Fashionable slipper maker Mahabis saved from administration | Business

Upmarket slipper brand Mahabis has been bought out of administration by the founder of mattress-in-a-box firm Simba Sleep.

James Cox, the founder of Simba and co-head of the footwear firm’s new owner YYX Capital, will take over as chief executive from Mahabis founder Ankur Shah who will leave the business.

Shah, who trained as a criminal barrister, founded the slipper company in 2014 and said on Friday he would be moving on to new projects.

Cox said: “Ankur Shah and his team have built a great business in Mahabis which unfortunately just stumbled at a critical point.” The 16-strong staff at Mahabis will remain at the company.

Ankur Shah founder of Mahabis.

Ankur Shah founder of Mahabis. Photograph: PR Company Handout

Shah said the sale was a “great outcome for both employees and suppliers” after the “difficult” decision to call in administrators just after Christmas. “We achieved an enormous amount in a very short space of time,” he said.

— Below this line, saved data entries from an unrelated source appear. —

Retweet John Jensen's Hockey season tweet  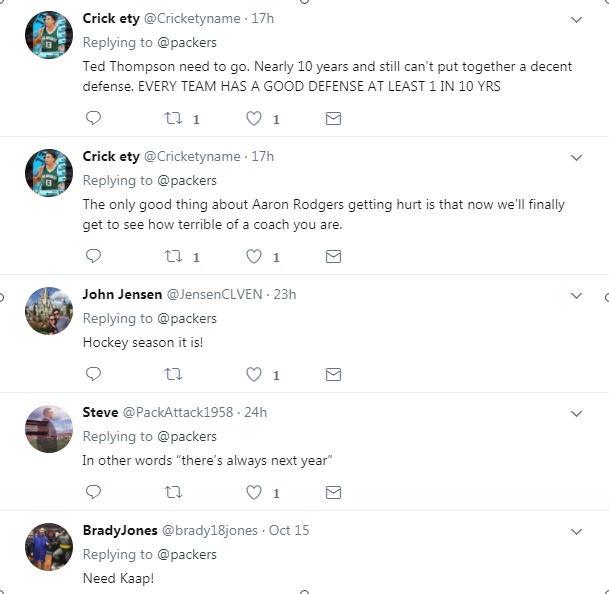coord(174,374)
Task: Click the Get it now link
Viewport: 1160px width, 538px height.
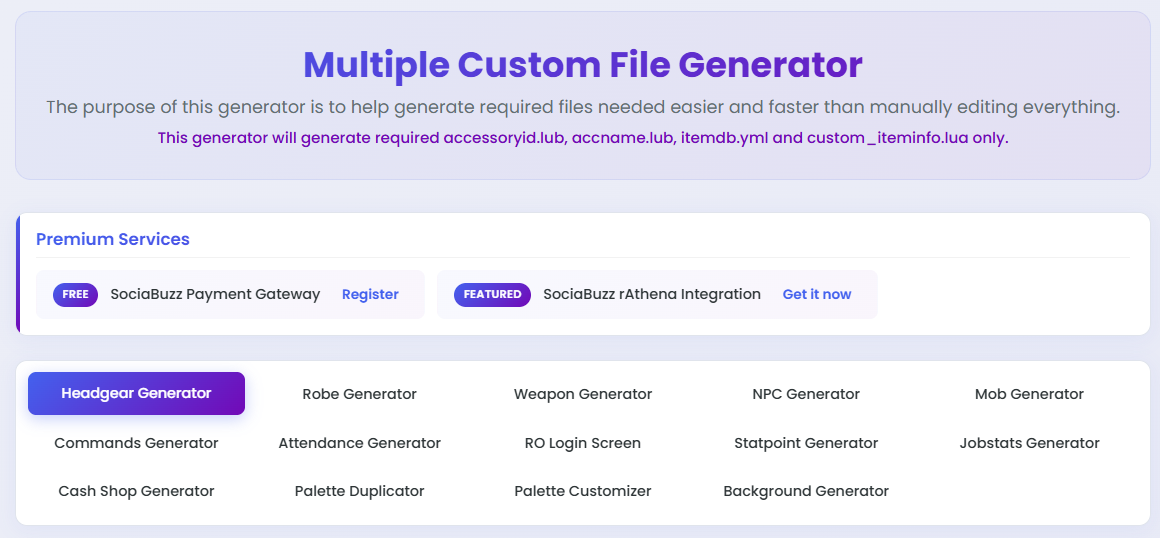Action: [x=817, y=295]
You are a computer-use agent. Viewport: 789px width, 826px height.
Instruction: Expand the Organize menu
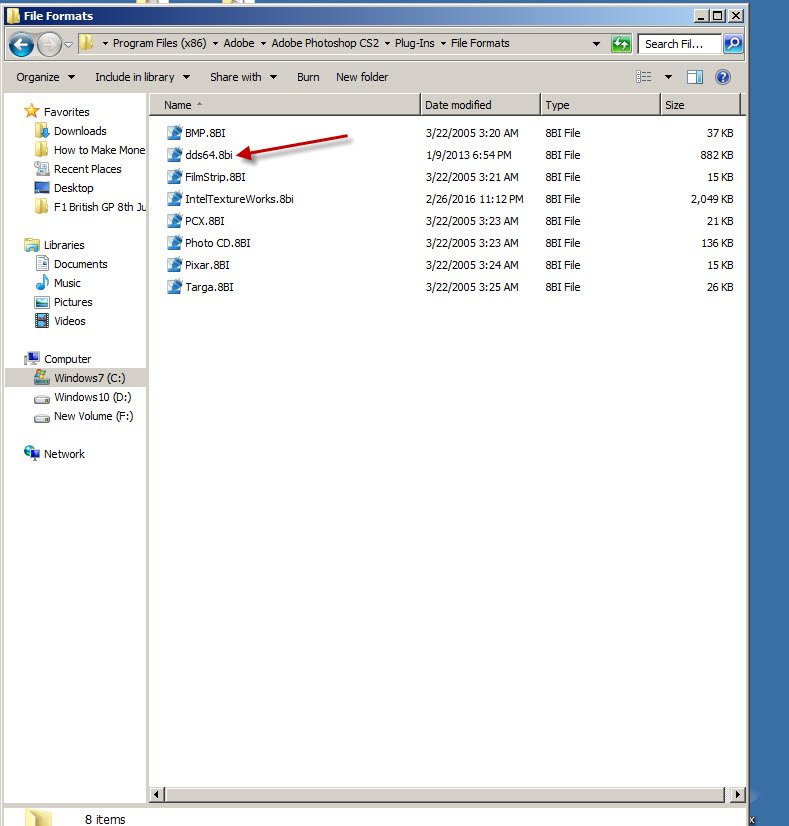[x=45, y=77]
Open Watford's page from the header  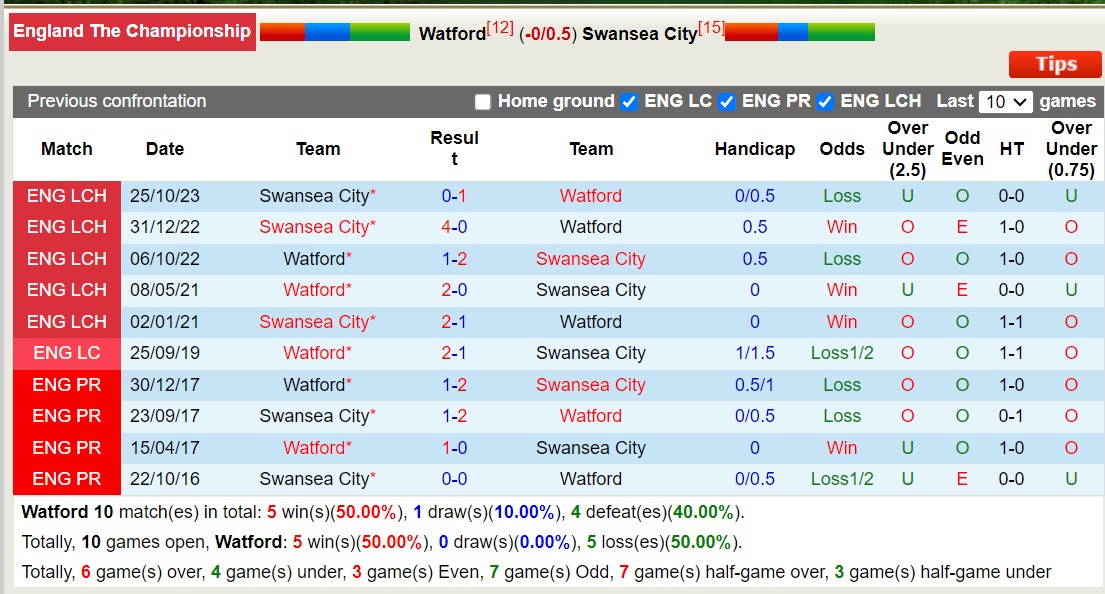452,33
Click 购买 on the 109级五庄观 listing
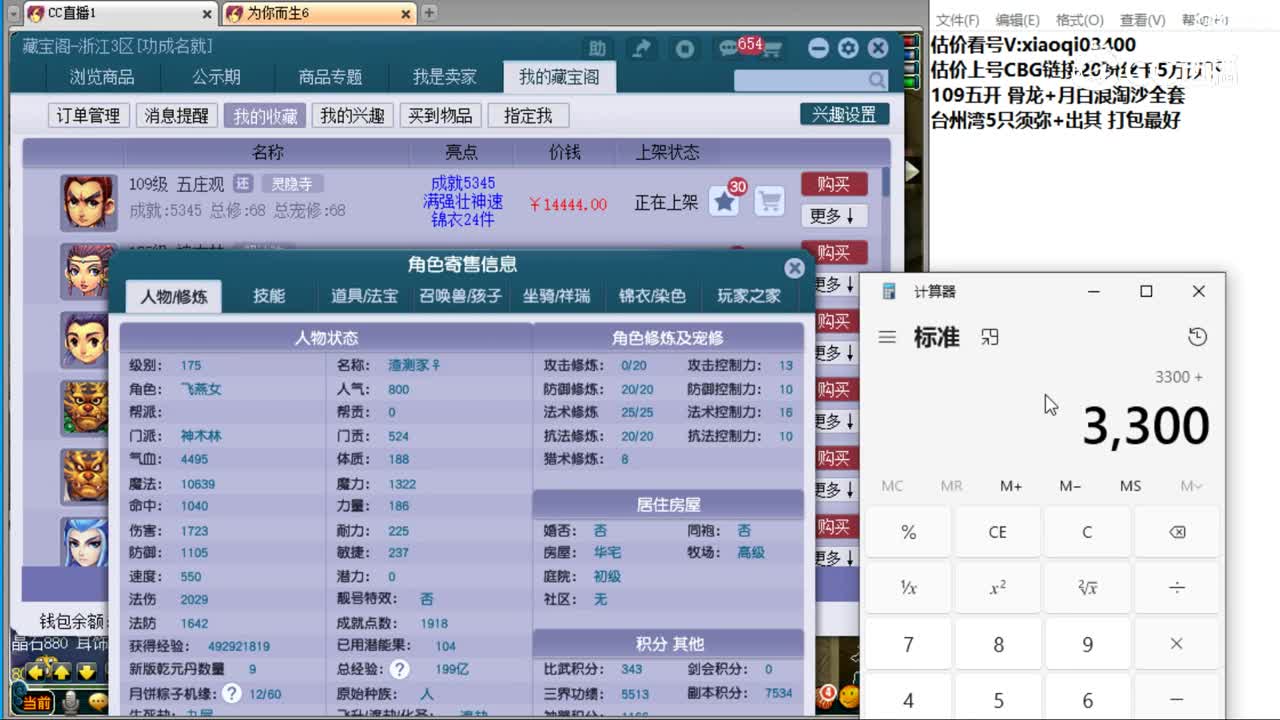 tap(834, 184)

In 2017 Mahabis sold £25m worth of its £70-a-pair trendy woollen slippers and made underlying profits of £2.5m. But the company was forced to call in administrators in late December after slumping to a £1.2m loss last year. Sales slid to £20m as management was distracted by dealing with two attempted takeover bids from private equity firms while the cost of marketing via Facebook soared.

Cox said he had long admired Mahabis, whose slippers can be transformed into outdoor shoes using detachable rubber soles. “With the right backing, we believe we can further grow Mahabis globally, and at speed,” he said.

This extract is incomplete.